Task instructions
Copy, exactly and without additions, every line in the records below from the one holding "Identify the click" through the one holding "BGP Peer Report (72, 234)", both ends included.

── Data supplied ──

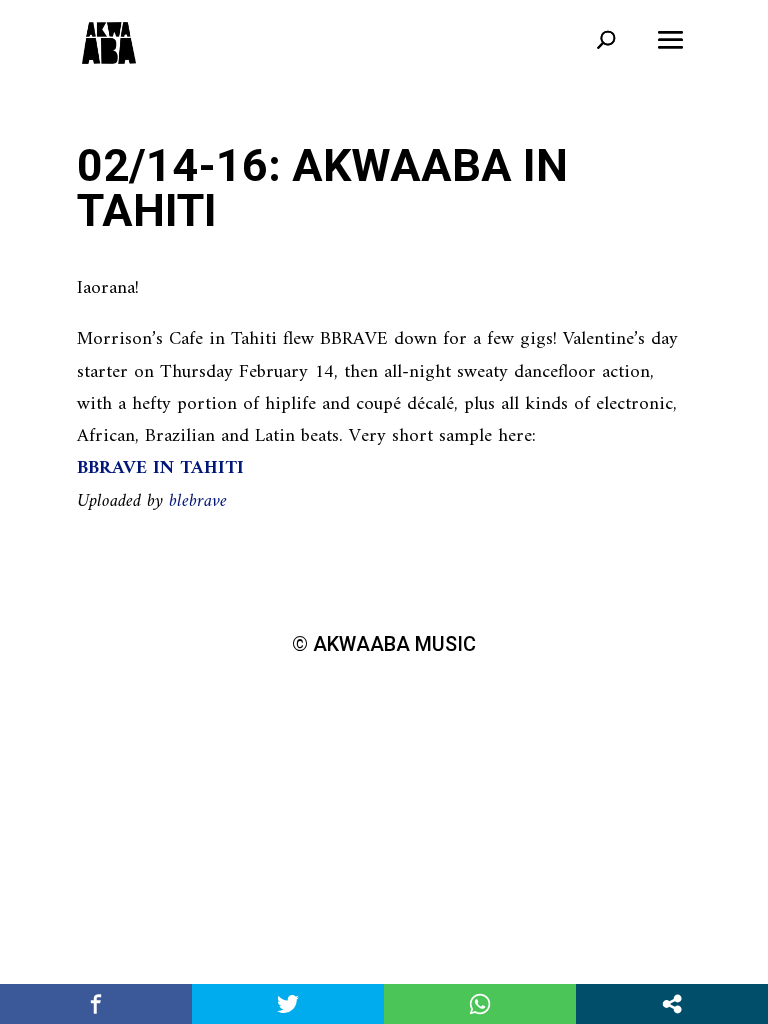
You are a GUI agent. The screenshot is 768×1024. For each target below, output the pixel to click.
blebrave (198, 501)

───
── Data supplied ──

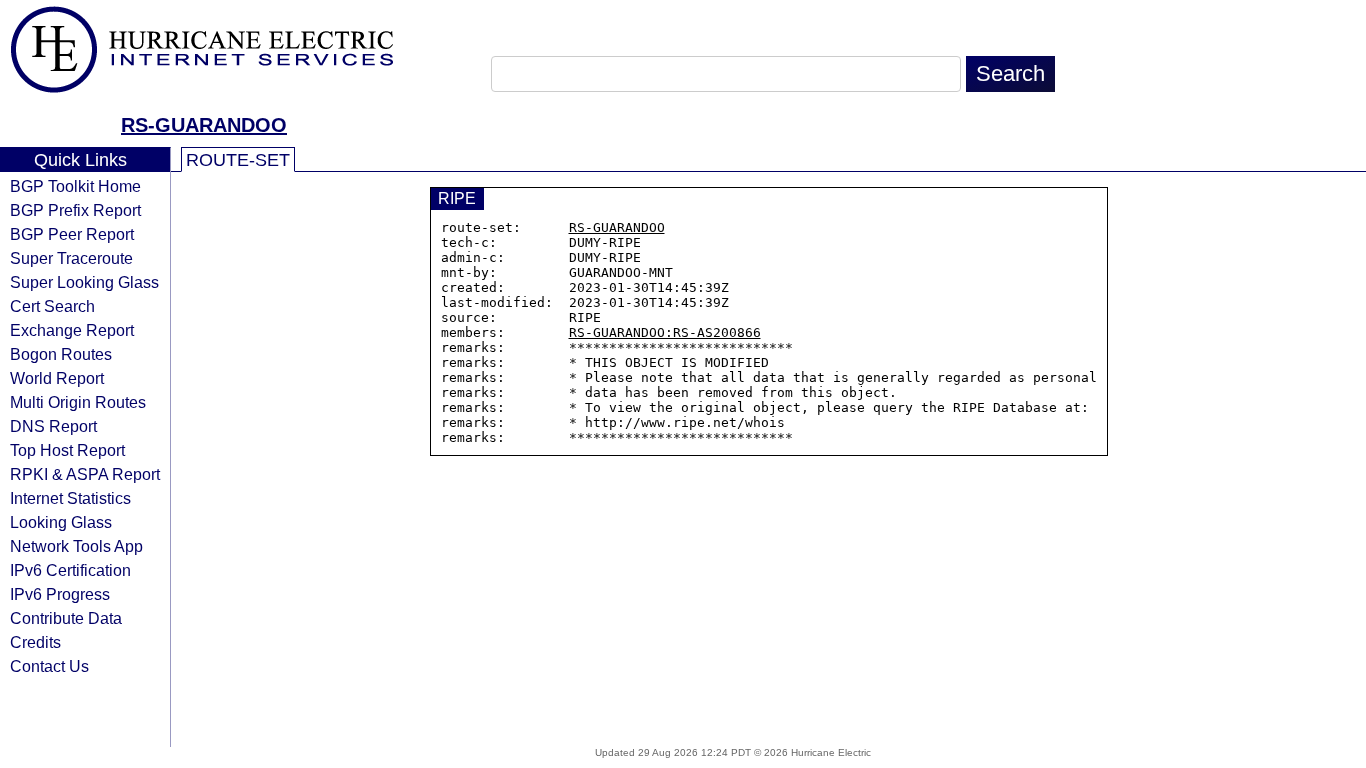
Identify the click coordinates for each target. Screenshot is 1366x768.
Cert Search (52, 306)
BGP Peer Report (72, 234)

───

Output for this exercise
Identify the click coordinates for each target. Screenshot is 1366x768.
Cert Search (52, 306)
BGP Peer Report (72, 234)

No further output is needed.